If such a man fail of truth by suppressions only,
Displaying a partial argument, such as fairly deserves account,
And leaving the opposite view to be unfolded by others;
Under such modest restraint, he may retain delicacy of conscience,
As we sometimes see in men assuredly noble of heart.
But if, claiming the license of his craft, he plunge into free falsehoods,
Though only when in Court, and only where avowedly an advocate;
Truly he may avoid reproach by pleading the sharp limits of his freedom,
Yet will he not avoid debasement and blunting of the conscience,
Nor ever retain a judgment severe and sensitive to truth:
But he is in training to become a shameless and unscrupulous politician,
Ever false and plausible and pliant to public crime.
And oh, how vile, how pernicious, how inexcusable,
Is the habitual falsehood which many public men practise!
They rise to address, not enemies, but countrymen and coadjutors,
Professing truth and scorning to be called liars, yet really false;
And pretend that Government cannot otherwise be conducted,
And that the malarrangements brought in by falsehood are sacred,
Worthy to be maintained by hypocrisies and endless evil.

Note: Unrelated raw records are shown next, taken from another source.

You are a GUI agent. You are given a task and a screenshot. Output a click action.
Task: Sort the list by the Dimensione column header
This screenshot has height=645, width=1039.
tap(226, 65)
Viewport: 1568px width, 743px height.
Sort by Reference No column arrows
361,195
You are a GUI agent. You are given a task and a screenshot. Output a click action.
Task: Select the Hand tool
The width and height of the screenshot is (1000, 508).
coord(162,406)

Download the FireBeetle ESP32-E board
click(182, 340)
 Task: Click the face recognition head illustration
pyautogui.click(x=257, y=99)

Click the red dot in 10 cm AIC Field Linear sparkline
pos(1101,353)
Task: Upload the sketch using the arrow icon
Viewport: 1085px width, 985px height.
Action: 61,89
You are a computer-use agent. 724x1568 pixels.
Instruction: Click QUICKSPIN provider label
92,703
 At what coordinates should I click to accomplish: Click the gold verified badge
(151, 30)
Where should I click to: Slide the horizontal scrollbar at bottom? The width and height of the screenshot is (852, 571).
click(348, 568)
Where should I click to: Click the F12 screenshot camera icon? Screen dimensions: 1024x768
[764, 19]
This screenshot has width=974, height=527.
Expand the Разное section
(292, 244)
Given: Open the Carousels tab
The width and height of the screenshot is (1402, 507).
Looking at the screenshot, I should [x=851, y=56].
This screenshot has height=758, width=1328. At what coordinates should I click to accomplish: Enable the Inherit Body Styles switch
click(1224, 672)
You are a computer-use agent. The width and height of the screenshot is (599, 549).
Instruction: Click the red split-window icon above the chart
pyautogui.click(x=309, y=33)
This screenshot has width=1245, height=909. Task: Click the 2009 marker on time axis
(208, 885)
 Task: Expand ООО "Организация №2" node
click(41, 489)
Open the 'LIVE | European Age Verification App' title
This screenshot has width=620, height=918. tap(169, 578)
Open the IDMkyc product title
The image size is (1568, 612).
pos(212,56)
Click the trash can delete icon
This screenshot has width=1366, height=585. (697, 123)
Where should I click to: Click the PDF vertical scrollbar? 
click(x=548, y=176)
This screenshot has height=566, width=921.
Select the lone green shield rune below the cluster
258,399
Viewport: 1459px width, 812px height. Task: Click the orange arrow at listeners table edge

Thus the candidate for votes speaks falsehood to the people,
And trusted ministers speak falsely to the parliament,
Arguing against their own judgment, with crafty sophistry,
Disguising public facts by suppression and by false colouring,
If they do not even step onward into direct false evidence.
And others carry into Opposition the immoralities of Office,
Being notoriously without truth, true only to their ambition,
Yet are not thought unfitted for the highest places of the State.
Who can expect righteous rule, or hope to escape retribution,
Until reputed truthfulness be essential in high magistracy,
Equally as in courteous life, where no chicanery is endured?